What needs to be done »
Your task is to output the listing word for word, with pictures excluded.

Data to process »

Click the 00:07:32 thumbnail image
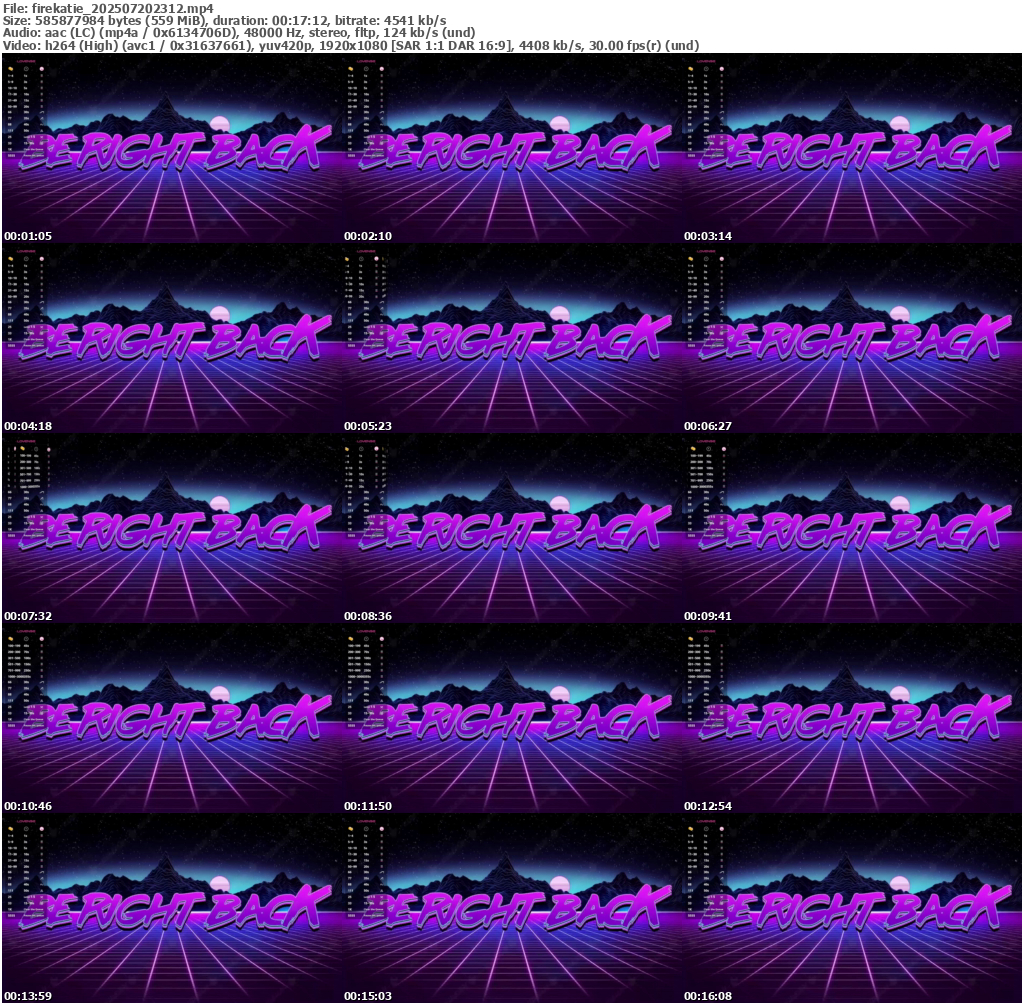The width and height of the screenshot is (1024, 1003). tap(171, 528)
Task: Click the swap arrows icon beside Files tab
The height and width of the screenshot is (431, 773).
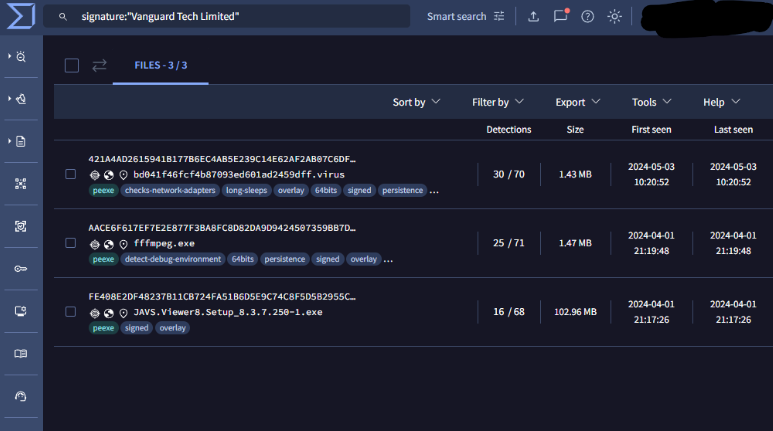Action: click(x=99, y=65)
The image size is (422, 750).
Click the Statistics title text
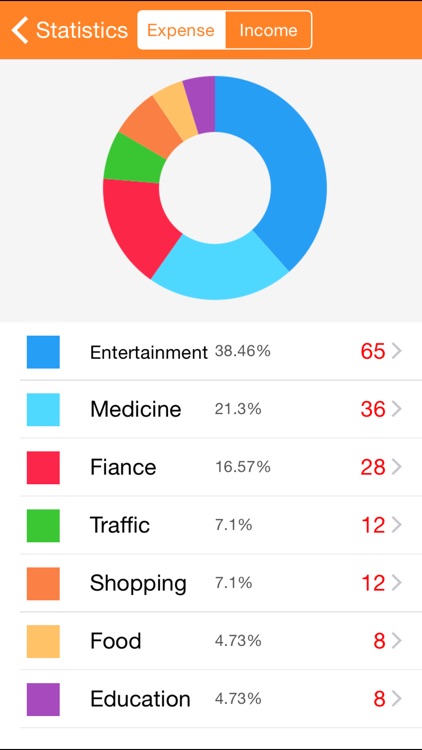click(82, 30)
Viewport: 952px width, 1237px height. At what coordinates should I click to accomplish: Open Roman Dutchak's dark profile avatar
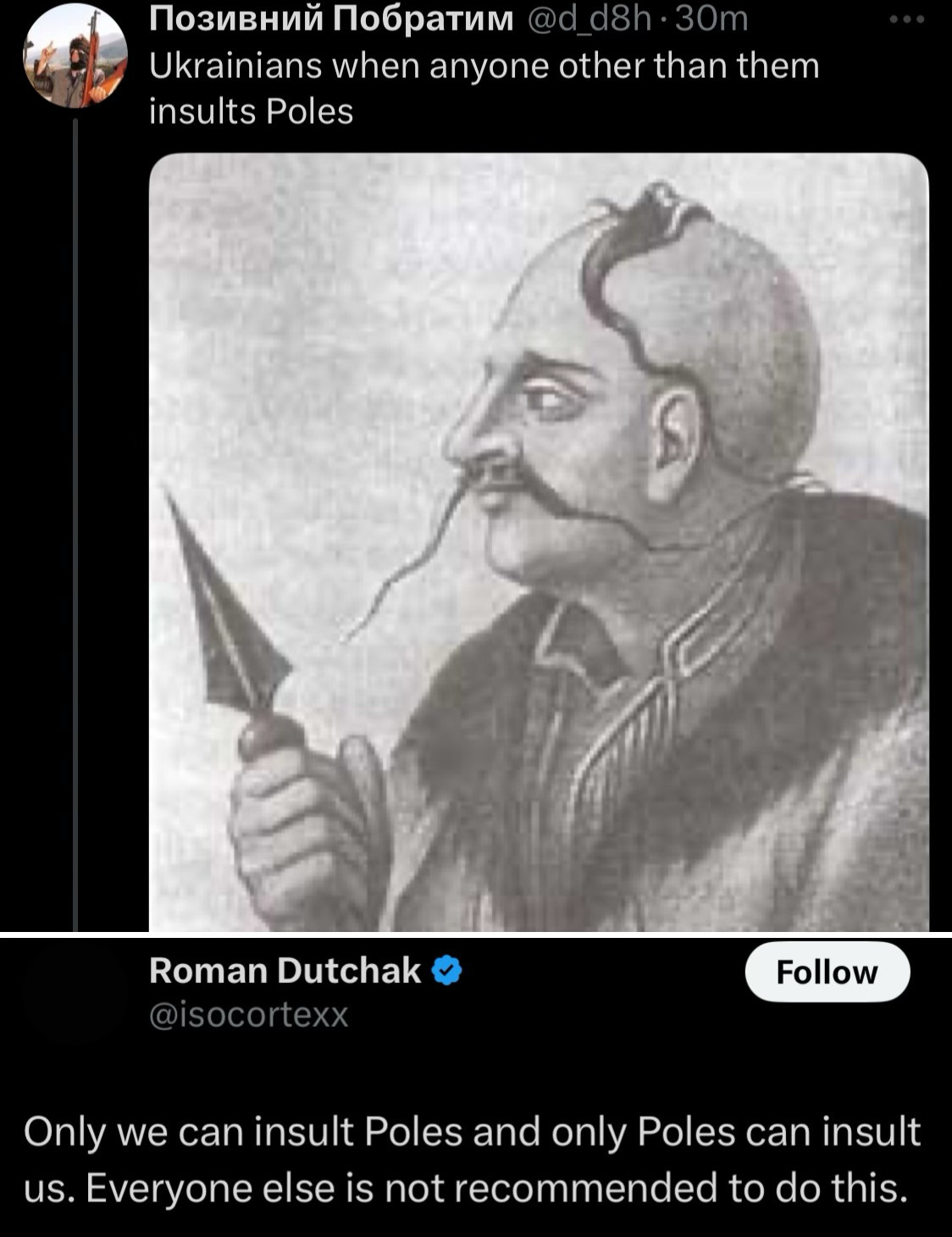point(75,992)
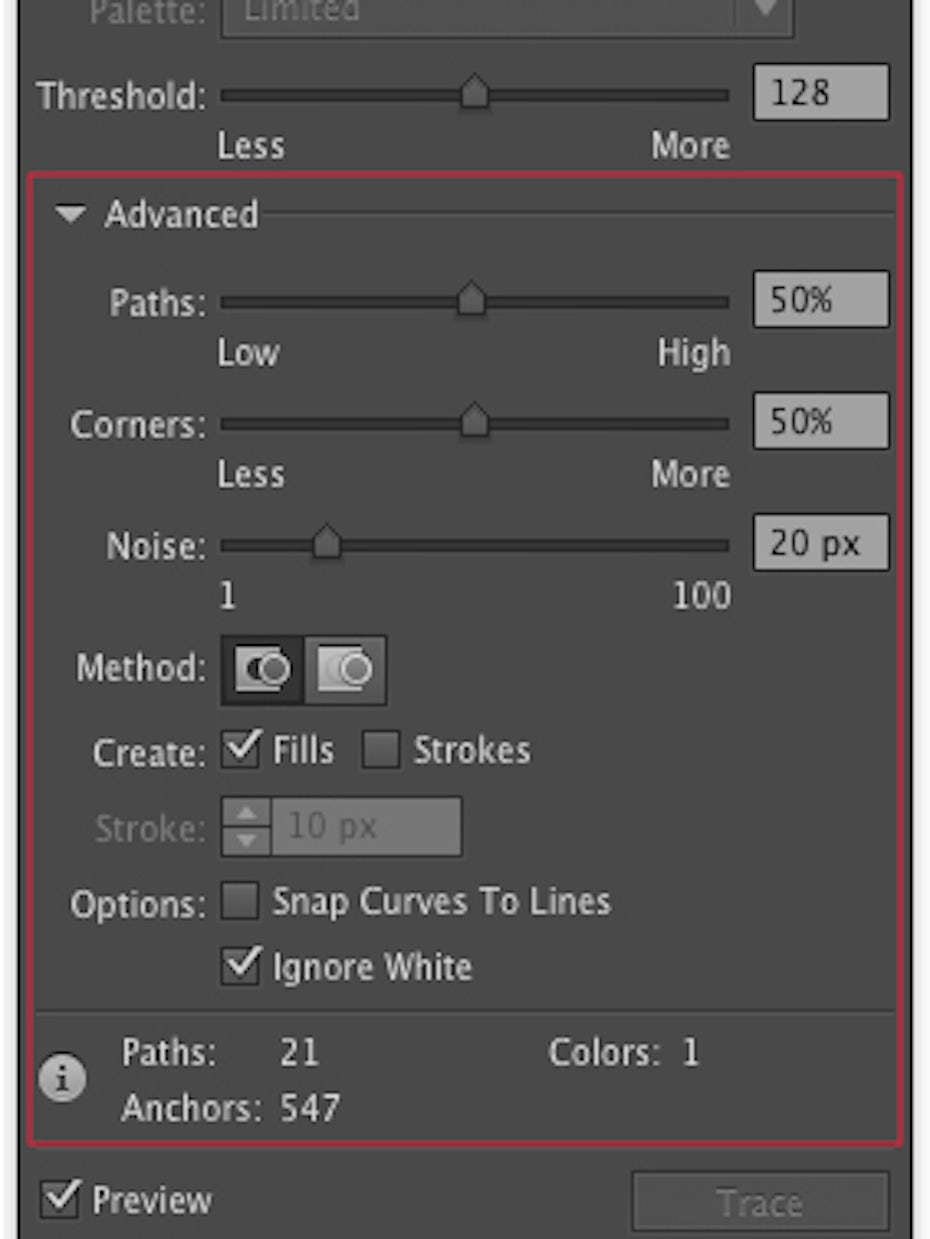Click the Threshold slider handle

(475, 94)
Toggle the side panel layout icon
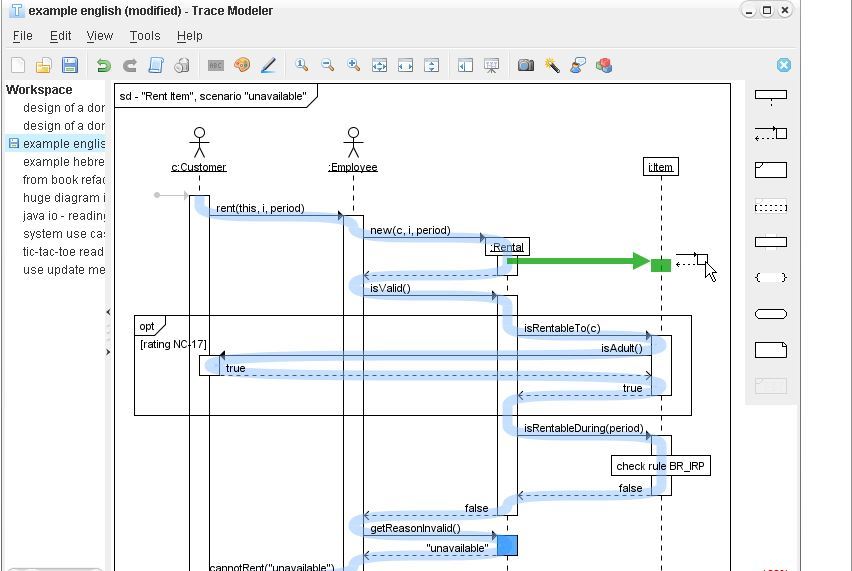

Reply to the task »
Click the 00:07:32 thumbnail image
The width and height of the screenshot is (1024, 1003). tap(171, 528)
Task: Click the swap arrows icon beside Files tab
The height and width of the screenshot is (431, 773).
Action: click(x=99, y=65)
The image size is (422, 750).
Click the Statistics title text
click(82, 30)
Viewport: 952px width, 1237px height. At what coordinates should I click to accomplish: Open Roman Dutchak's dark profile avatar
point(75,992)
Click the Threshold slider handle

(475, 94)
Toggle the side panel layout icon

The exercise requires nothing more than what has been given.